まだ11時過ぎなので、ファミレスの客はまばらだった。案内された席に着くと、祥子は早速メニューを開いている。
「二人とも志望校は変えないんだろ?」
徹は祥子が開いているランチメニューを眺めながら、卓也と祥子に確認する。
「もちろんよ。徹と同じ大学に行きたいから頑張ってきたんだもん」
「僕も変えない。この大学に入りたいという思いで、頑張ってきたんだし」
「そうだな。俺には卓也と同じ大学に進みたいという気持ちが少しあるんだが、そこには俺のやりたい分野の学科がないからな」
「今さら志望校を変えないでよね。私が何のために頑張ったかわからなくなるから」
祥子は少しふくれっ面をしている。
「ああ、ごめんごめん。祥子と一緒に通えるなら、言うことはないさ」
祥子はこの言葉で機嫌を直したらしく、ランチメニューの裏にあるデザート欄を眺めだした。
「今日はセンターを頑張ったご褒美に、デザートを徹に奢ってもらおうっと」
「うーん、まあいいよ。デザートぐらいなら」
「ほんと? じゃあ、パフェ頼んじゃおう!」
テーブルにある呼び鈴のボタンを押し、三人はそれぞれランチメニューをオーダーする。祥子はパフェを食べるからか、軽めのサンドイッチを頼んだようだ。
料理が出てくるのを待つ間に、瑞穂がやってきた。少し息が荒い。走ったらしい。
「ごめんなさい、お待たせして」
「いいよ、いいよ。それより水を飲んで。これ、まだ口をつけてないから」
祥子は自分の前に置かれていたコップを瑞穂に差し出す。
「ありがとう」
瑞穂はそう言うと、口に水を運んだ。卓也は卓上のボタンを押し、ウェイトレスに一人増えたことを伝え、もう一つ水を持ってきて欲しいと頼んでいる。
「先生とどんな話をしてたの?」
祥子がランチメニューを瑞穂に手渡しながら尋ねた。
「思ったよりセンターの点数が良かったので、志望校を変えようかどうか、相談していたの」
「そうなんだ。どの位取れたの?」
「87%ぐらい。やっぱり、みんなで頑張るって、すごい力になるんだね」
「えーっ、私よりいいじゃん。徹や浅野君だって9割少しだってことだから、あまり変わらない点数だよ」
「そうなんだ。みんなには本当に感謝してます」
瑞穂は、頭を下げる。
「いやいや、それぞれが頑張った成果だよ」
卓也は謙遜している。みんなの為にと一番世話をしてくれたのは、紛れもなく卓也なのだが。

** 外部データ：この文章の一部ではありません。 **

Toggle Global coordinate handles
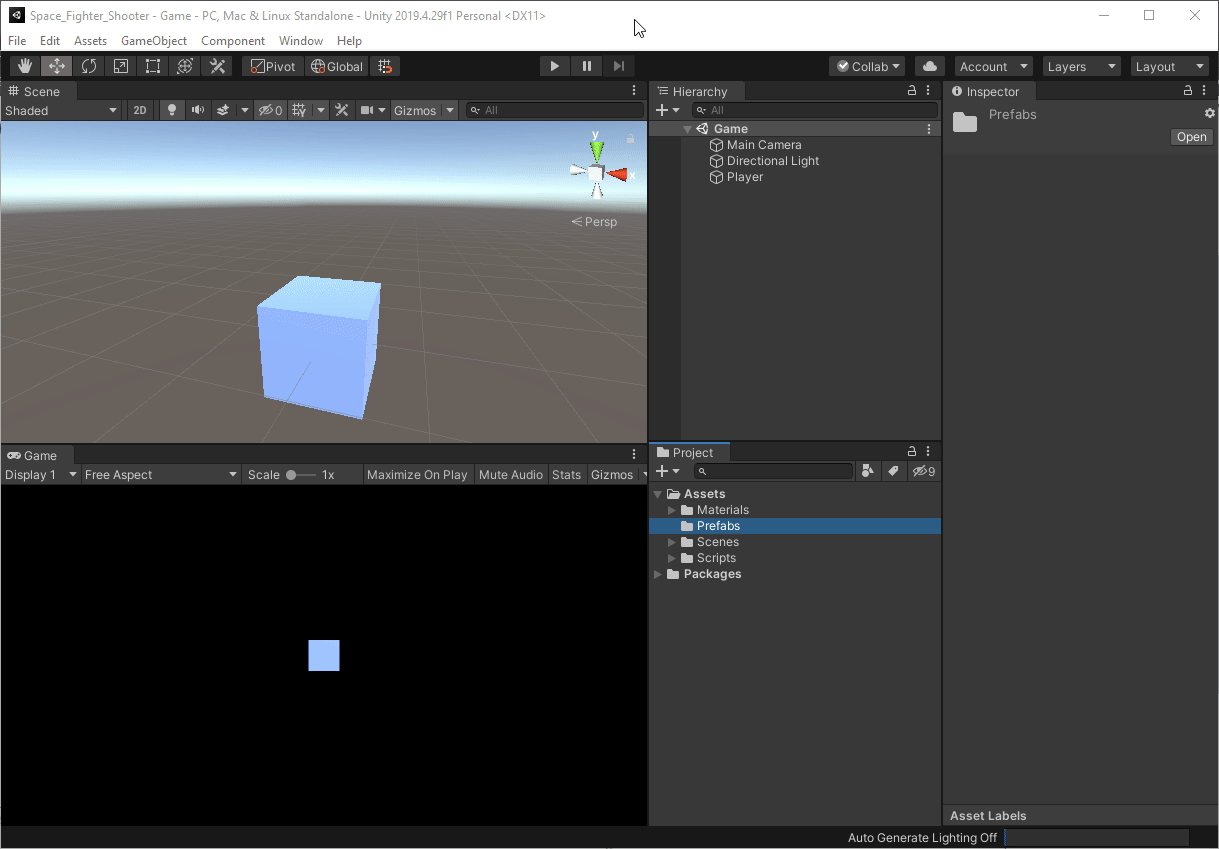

「そうだ。俺は祥子にパフェを奢ることにさせられたんだけど、高橋さんも卓也に何かデザート奢ってもらいなよ」
「え、いいの?」
卓也は徹に非難の目を向けたが、瑞穂が目を輝かせているのを見て、笑顔で頷いた。
「じゃあ、私と瑞穂は、男子にコーヒーを奢ってあげるね」
祥子はメニューのデザートのページを瑞穂に示し、ニコニコしながら言う。
「それって、ランチのセットに入ってたよな?」
「あははーん、バレたか」
徹は、祥子の頭を軽く小突く。この明るさと一生懸命さが、祥子のいいところだ。大学まで一緒になると、さぞ楽しい時間が過ごせるだろう。
…しかし、それで本当にいいのだろうか?
徹は、以前にも感じた疑問を再び考える。大学の間に知り合う美由紀とはどうなる? 息子の幸平は?
「それで、高橋さんはどの大学を受けるの? 確かスケジュール帳には、都内の公立大学の入試日が書いてあったように思うけど」
卓也が瑞穂に尋ねている。
「えっとね、祥子と同じ大学を受けようかなって」
「ホント!? これからも一緒に通えるの?」
祥子の顔がパッと明るくなった。
「うん、先生も、センターでこれ位取れれば大丈夫だろうって。祥子が受ける学科とは違うけどね」
そう言えば、祥子は教育学の学科を志望していた。瑞穂はどの学科だろう?
「私は国文学を勉強したいの。浅野君が受ける大学にもあるけど、さすがにそこまでは届かないと思う。じゃあ、少しだけ背伸びして、祥子と一緒に通えるように頑張ろうかなって」
「嬉しい。でも、よく考えたら、私がやっぱり一番点数低いのね。頑張らなくちゃ」
「同じ学科でなくて良かったな。そうなったら、強力なライバルが出現ということになるところだった」
徹の言葉に、祥子は胸をなで下ろす仕草をする。瑞穂は少し微笑んで、通りがかったウェイトレスにパスタと祥子と同じパフェをオーダーした。
あと二週間すれば私立の入試。そして三月には本番の国立入試だ。徹は、この四人でまた笑顔で食事ができればいいと思った。その結果、自分の人生がどう変わっていくのかを少し不安に思いながら。